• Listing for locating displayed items
_ _ _ _
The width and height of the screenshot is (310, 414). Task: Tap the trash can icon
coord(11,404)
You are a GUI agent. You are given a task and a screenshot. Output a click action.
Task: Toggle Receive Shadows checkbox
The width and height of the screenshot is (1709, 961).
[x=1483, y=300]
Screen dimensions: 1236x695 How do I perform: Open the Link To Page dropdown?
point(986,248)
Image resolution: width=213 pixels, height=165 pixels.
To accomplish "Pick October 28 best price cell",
_ _ _ _
Give back every line of the listing above unchanged, from the first line to the last.

• Task result
The width and height of the screenshot is (310, 414). Task: Tap the trash can icon
coord(11,404)
You are a GUI agent. You are given a task and a screenshot. Output a click action.
Task: Toggle Receive Shadows checkbox
The width and height of the screenshot is (1709, 961).
[x=1483, y=300]
Screen dimensions: 1236x695 How do I perform: Open the Link To Page dropdown?
point(986,248)
Image resolution: width=213 pixels, height=165 pixels.
To accomplish "Pick October 28 best price cell",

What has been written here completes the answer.